Yes I agree with what Martin said. Politicians are promising more than they can deliver because businesses and governments are scared of going out on a limb. They do not care about the future only about their current financial return in this economic climate. And based on that information who can blame them? We all have to survive. The government has only a four year period to worry about. The period after that is someone elses problem. So why should they care? So we are left the problem that busimesses are more interested in their own economic growth and governments are interested in the next four years and not a distant (in their eyes) future. These are the factors that we have to change. We are becoming aware that our impacts on the climate and the environment are due to economic growth leading to the rapid expansion of the global population and industry. We have to change our lifestyles that are currently based on economic growth. A growth population is finite and we are already way beyond the carrying capacity that this planet can support. But of course people do not want to change their lifestyles and politicians would never agree to a steady-state economy (google it)....theres no money to be made! Plus the real issues of climate and environmental change will be our childrens problem. It will stare them directly in the face and they will ask us why we didnt do anything about it. The markets and the private sector are the problem based on basic ecological reasoning. They can get us out of some mess but they cannot convert finite resources to infinity.
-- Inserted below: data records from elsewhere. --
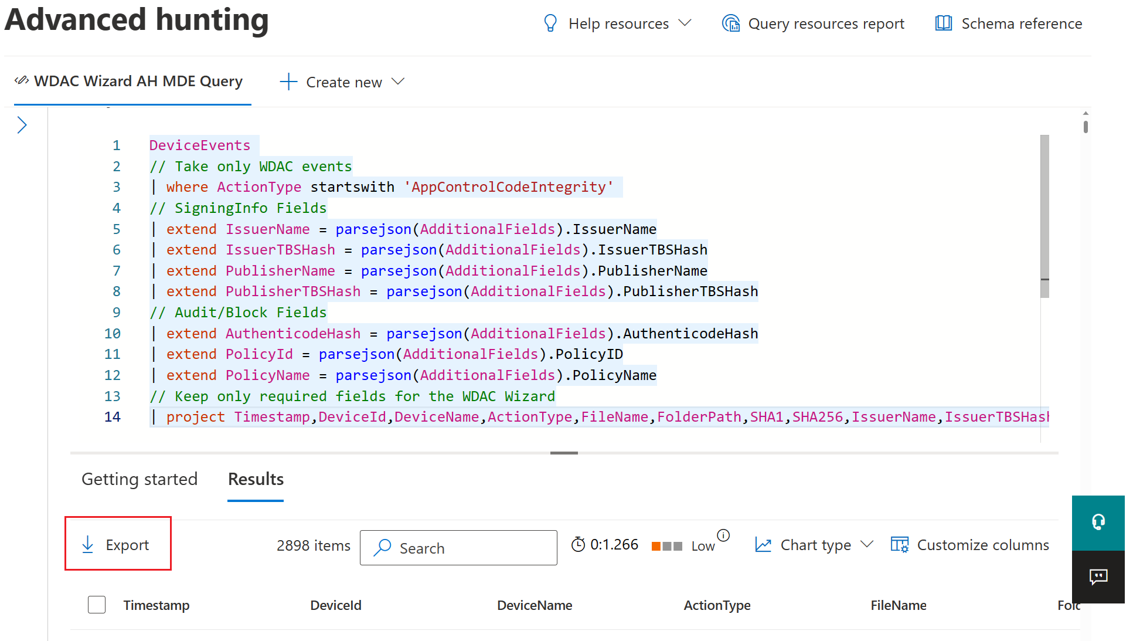Click the editor-results splitter handle

tap(564, 453)
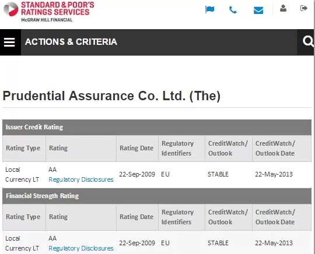Click the STABLE outlook in Issuer Credit row
Image resolution: width=315 pixels, height=254 pixels.
(218, 174)
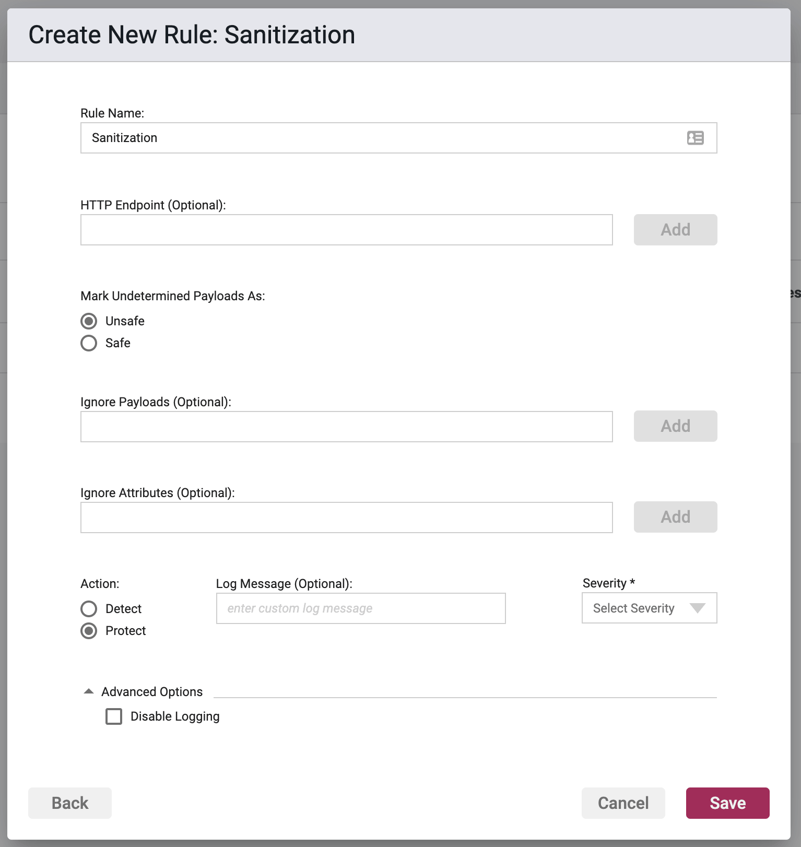Select the Unsafe radio button
Screen dimensions: 801x847
[89, 321]
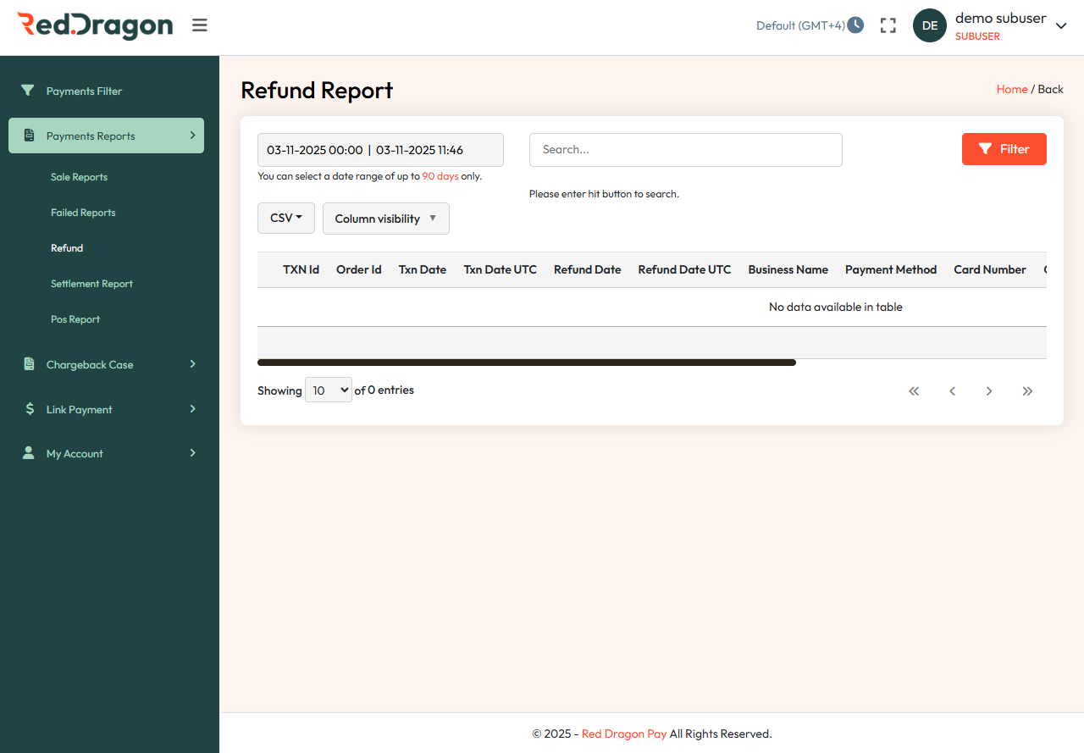Expand the demo subuser profile menu
This screenshot has height=753, width=1084.
[x=1060, y=25]
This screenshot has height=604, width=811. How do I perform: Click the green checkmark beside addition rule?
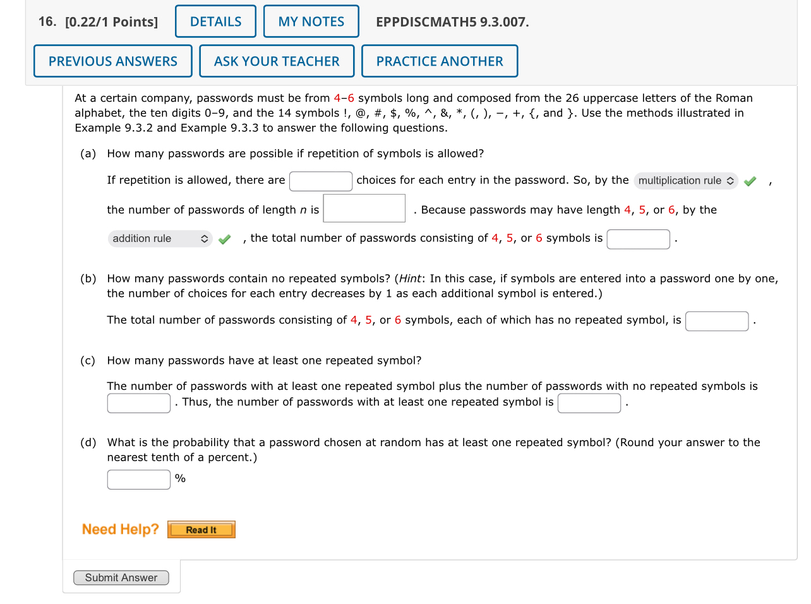(224, 239)
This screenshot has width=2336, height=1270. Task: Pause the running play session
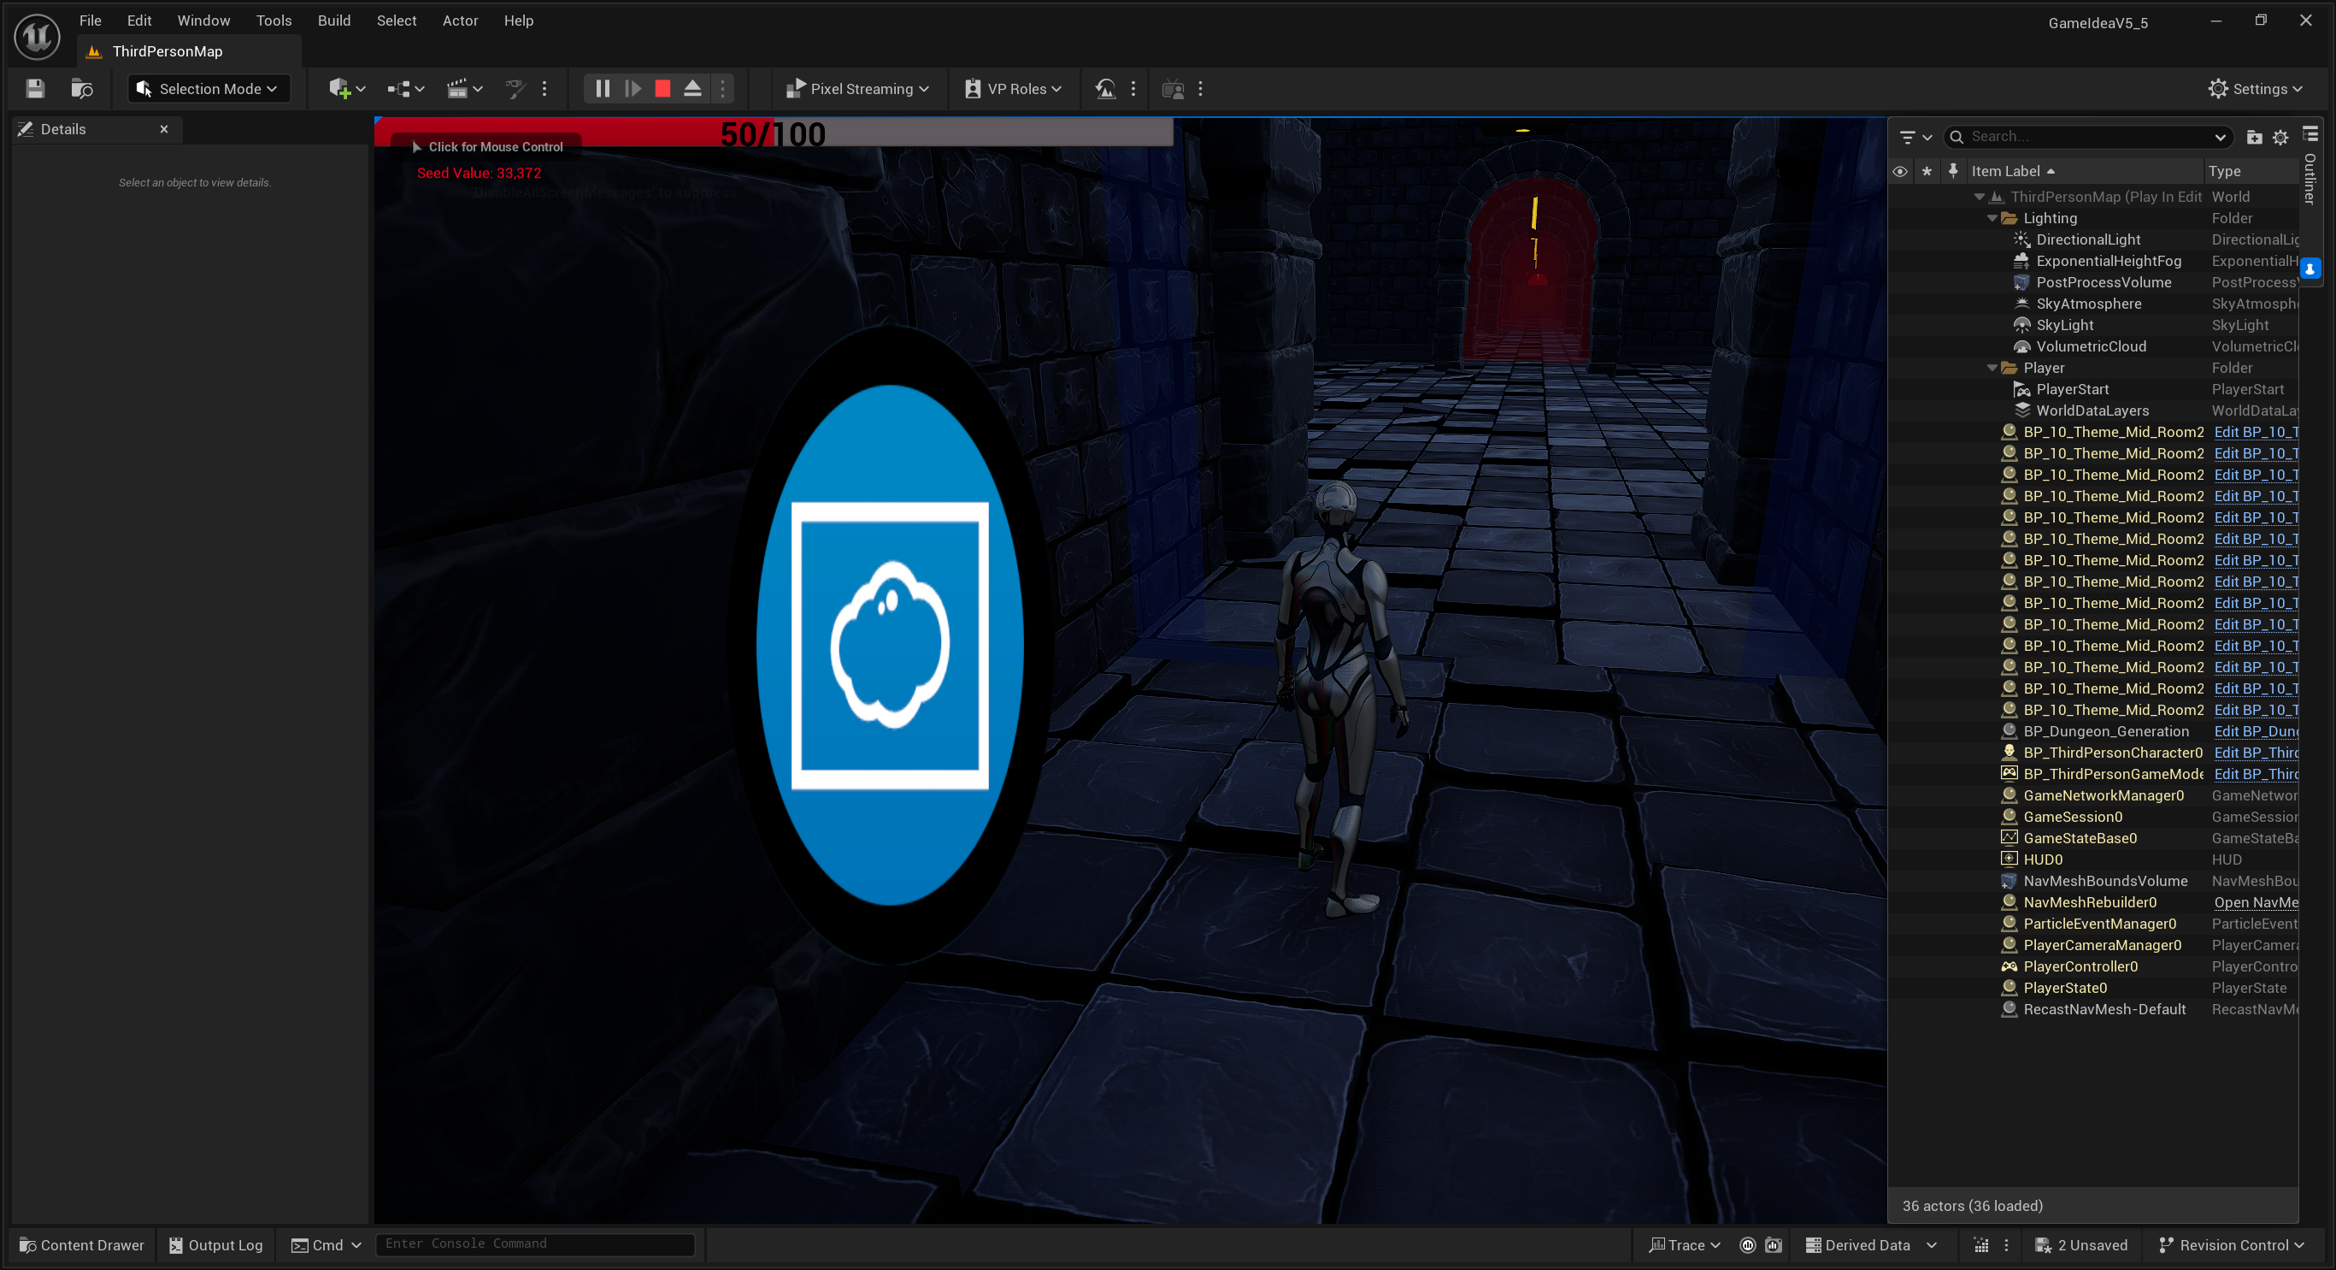pyautogui.click(x=602, y=89)
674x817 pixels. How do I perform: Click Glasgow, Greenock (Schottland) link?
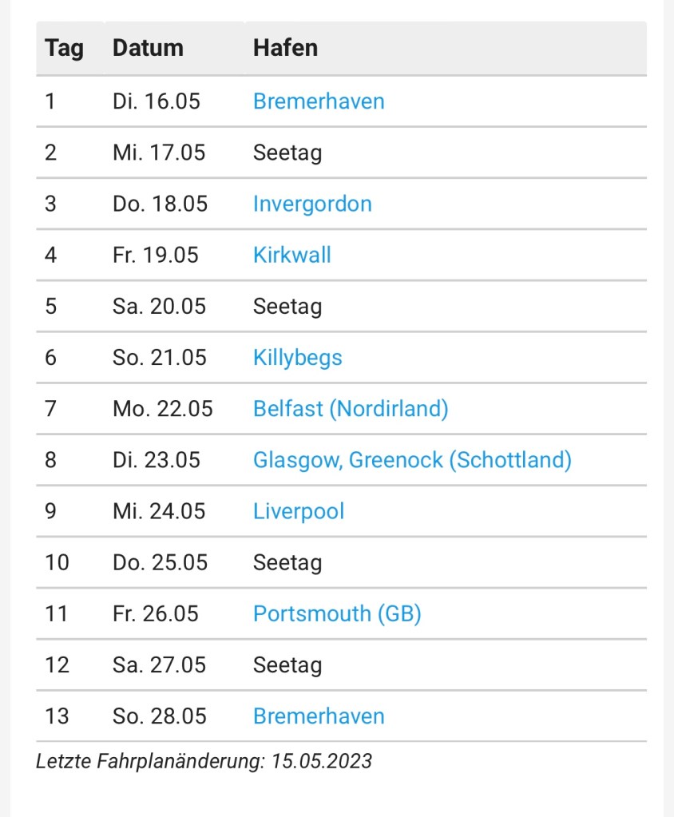[x=412, y=460]
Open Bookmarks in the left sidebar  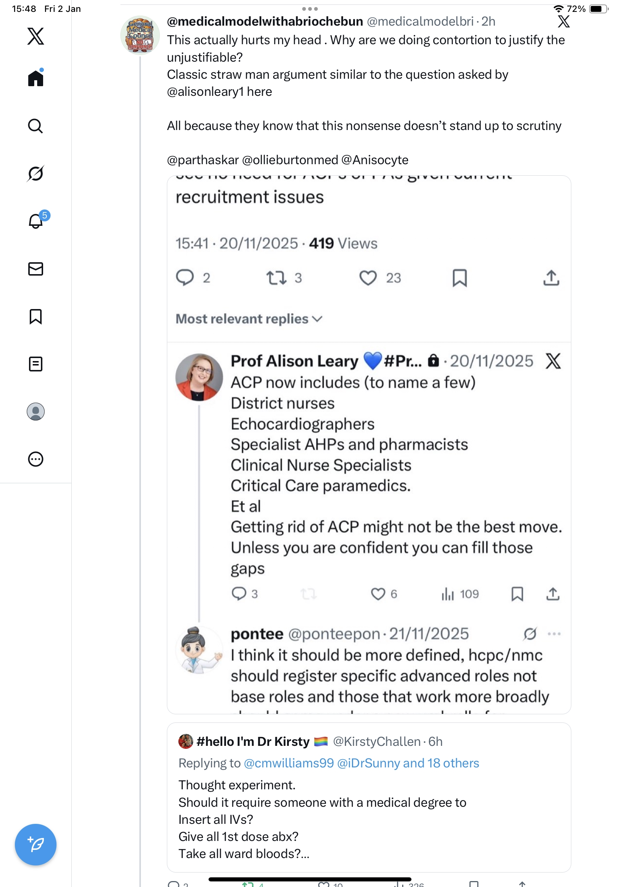pyautogui.click(x=36, y=316)
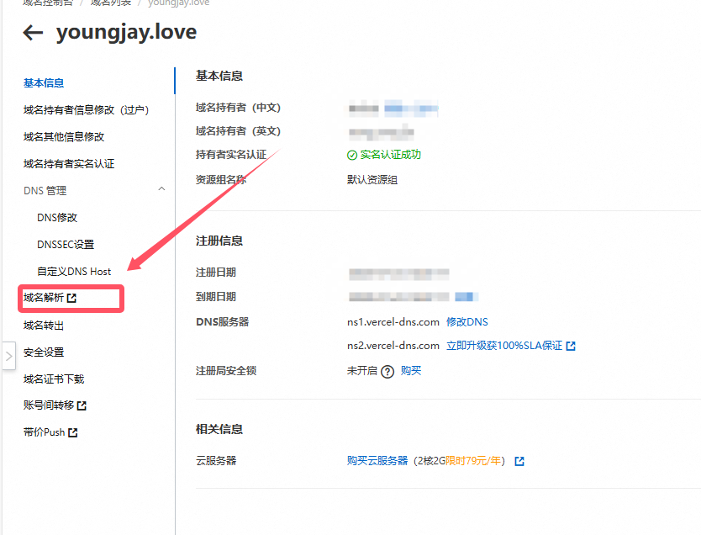The image size is (701, 535).
Task: Click the 修改DNS link
Action: coord(468,320)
They cannot solve poverty however much politicians tell you. Growth must come to an end at some point and its about time we started thinking about how we can do it. This would be the next revolution and it wouldnt be because of climate change. Climate change is the symptom not the cause. The real cause is the population size that has to be fed. If economic growth is finite based on resources then we need to focus our efforts on a new economic model that is based on ecology and sustainable living. And the answer is probably more difficult than any other. Anyone got a spaceship?
Sam Bonnett, Nantwich

"Ultimately, responding to global warming is a political issue." --Lorrie Goldstein, Sun, 16 March 2008 "What I learned in the past few years is that politicians often adopt convenient policies that can be shown to be inconsistent with long-term success, given readily available scientific data and empirical information on policy impacts." --Dr Jim Hansen, NASA "I'm going to tell you something I probably shouldn't: we may not be able to stop global warming. We need to begin curbing global greenhouse emissions right now, but more than a decade after the signing of the Kyoto Protocol, the world has utterly failed to do so. Unless the geopolitics of global warming change soon, the Hail Mary pass of geoengineering might become our best shot." --Bryan Walsh, Time Magazine, 17 March 2008
Brad Arnold, St Louis Park, MN, USA

The Scientific Alliance is a British industry-friendly organization that promotes biotechnology, genetically modified food, and climate change skepticism. What a surprise, according to industry-friendly climate change deniers, the private sector and nuclear power are going to save us from climate change. According to SourceWatch, Martin Livermore was formerly a PR consultant with Dupont, a chemical and GMO company. I'll take his recommendations with a pinch of salt. Anyway, what is he doing commenting on environmental issues anyway?